Contrary to popular belief, not all great leaders start with great communication skills. Churchill, perhaps the greatest orator of the twentieth century, stuttered badly as a child and took speech therapy even as an adult. During one of his early performances at the podium he was so afraid that he actually passed out. Lincoln was by no means a natural speaker, yet his eloquence grew with his wisdom. The Gettysburg Address lasted just over two minutes and contained less than 300 words, yet what power those words held. They moved an entire nation then, and continue to do so.
Destiny hangs on a word
These two legendary orators illustrate beautifully the point that often in the course of history the entire fate of a nation, company or sports team can hinge on a single speech. A speech that evokes passion. A speech that rallies pride. A speech that stirs uncommon motivation to act, and instills an undying commitment to see that action through to its successful conclusion. Make no mistake about the power of the spoken word to change the fortune of any country, organization or company.
Nations have been brought back from the depths of despair to achieve victory over tyrannical oppressors. History has witnessed the power of Churchillís unique ability to marshal the English language into action to save a bruised and battered Britain in World War Two.
Companies have been saved from the brink of disaster by the power of a few well- chosen words, spoken with feeling and eloquence. I have personally witnessed the fortunes of an entire company, filled with mistrust and bursting with rumor and discontentment, change in less than an hour after a sterling speech by the CEO.

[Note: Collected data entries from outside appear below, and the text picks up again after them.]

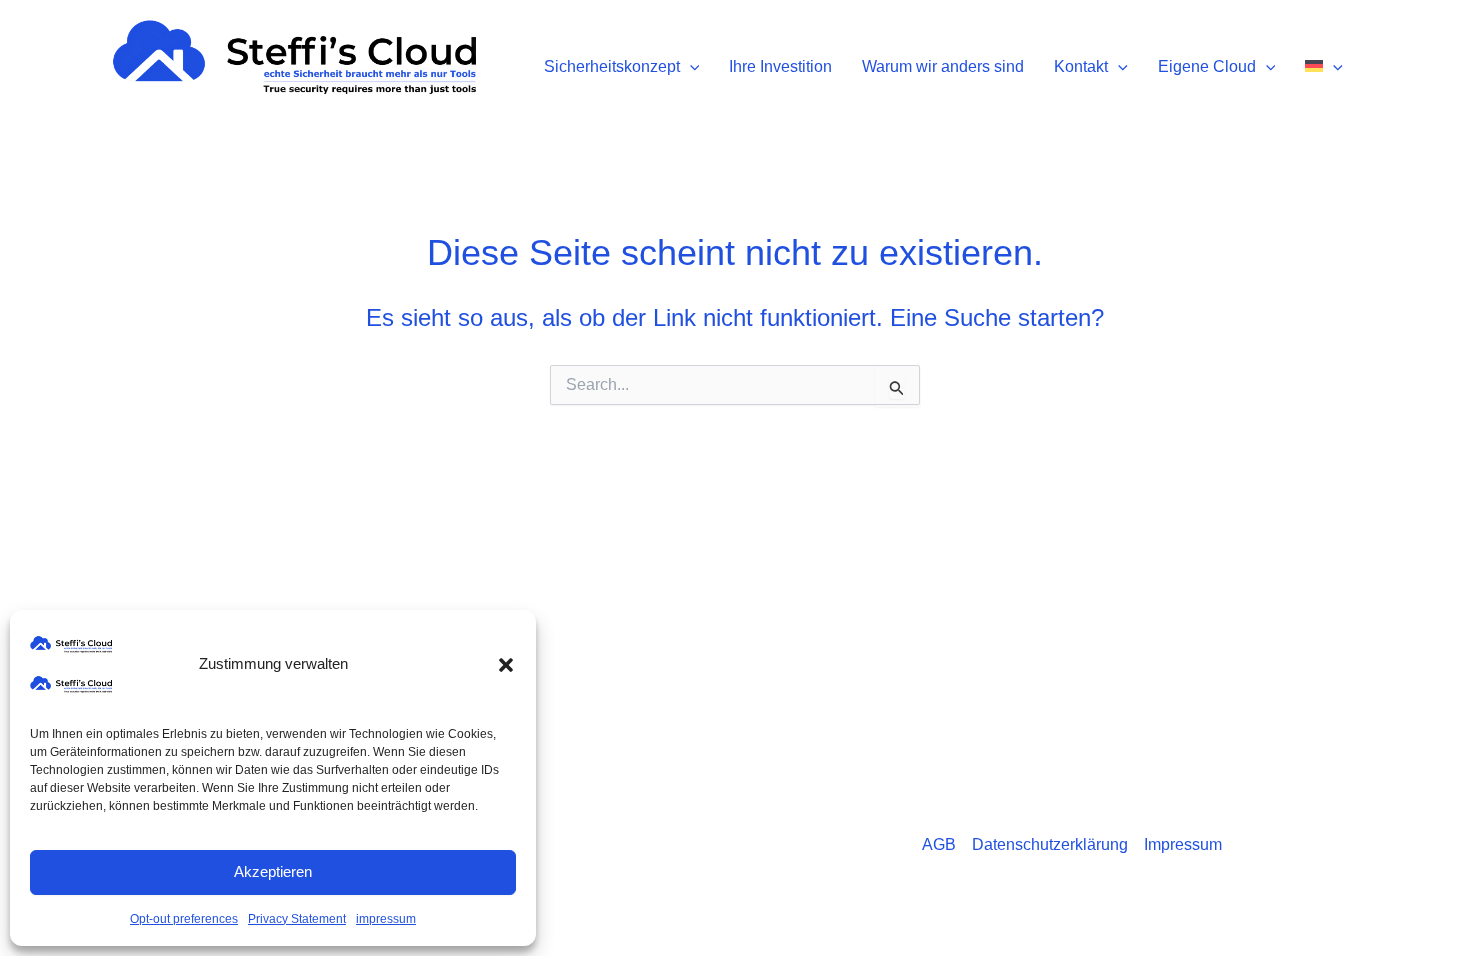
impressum (386, 919)
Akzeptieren (273, 871)
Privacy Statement (297, 919)
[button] (506, 665)
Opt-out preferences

The world of sports is full of powerful stories about turning around the fortunes of a downtrodden team, brought back from the dead by a legendary coach to clinch victory in the Superbowl, the World Series or the World Cup. Remember, “Win one for the Gipper”?
Legendary Leaders know the power they wield with every word they speak and therefore take great care in planning all of their communications. Churchill often spent days writing, re-writing and practicing a one hour radio speech. Lincoln spent over a week working on the two-minute Gettysburg address. Mark Twain once wrote a letter of several pages to a friend apologizing for its length, but further noting he simply hadn’t the time to write a shorter one. It takes enormous skill and effort to get a message across with brevity, but oh how much more powerful the message becomes.
All communication is personal communication
Whether speaking to a convention of 5,000 people or to a team of little leaguers, it pays to remember that all communication is personal. People listen and respond as individuals, not as groups. Each person in your audience, no matter how big or small it is, relates to your words in a personal way. Even if 5,000 individuals get up and applaud you, they still have to do it one by one. Itís the ability to touch the individual that motivates the group to act.
Before we get into the steps you must take to improve individual communication, let’s first define the four things that must happen in order for communication to actually occur.
1) A message must be conveyed
Too often, people in positions of leadership ramble on, enamored with the sound of their own voices, speaking volumes of text and saying nothing. (Politicians are particularly good at this.)
Before commencing any speech or letter, you must have a clearly-defined message that you want to convey. The simpler the message, the better.
2) 10-4 good buddy. A message must be received . . .On CB radios, police officers, truckers and others signal to each other that a message has been received and understood using the code numbers 10-4 Leaders are not as fortunate, since there is no such recognized response from audiences to indicate that a message has hit home. But hit home it must or communication has not taken place. We’ve all listened to someone at a party for minutes on end, only to move to another group having no recollection of anything we just heard. That’s not communication.
3) . . . and understood
I was on a plane once with a woman who was flying to meet a son who had recently moved to Fayetteville. Unfortunately, when she called to find out why he was not at the gate to meet her, she learned from her daughter-in-law that they had moved to Fayetteville, Tennessee not Fayetteville, Arkansas. Your message must not only be heard but also understood. The old acronym KISS, or Keep It Simple Stupid, can never be put to better use than when speaking.
4) There must be some reaction to the message
What is it you want the audience to do after hearing your message? Do you want them to devote their time to help build a new playground for kids in your neighborhood? Do you want them to donate money to fund a church or hospital? Do you want them to vote for you in the next election for the school board, the county commission or the Presidency? Do you want them to reduce defects at your factory so you can help cut costs and preserve jobs? Whatever reaction you hope to stimulate should be spelled out loud and clear in each and every communication.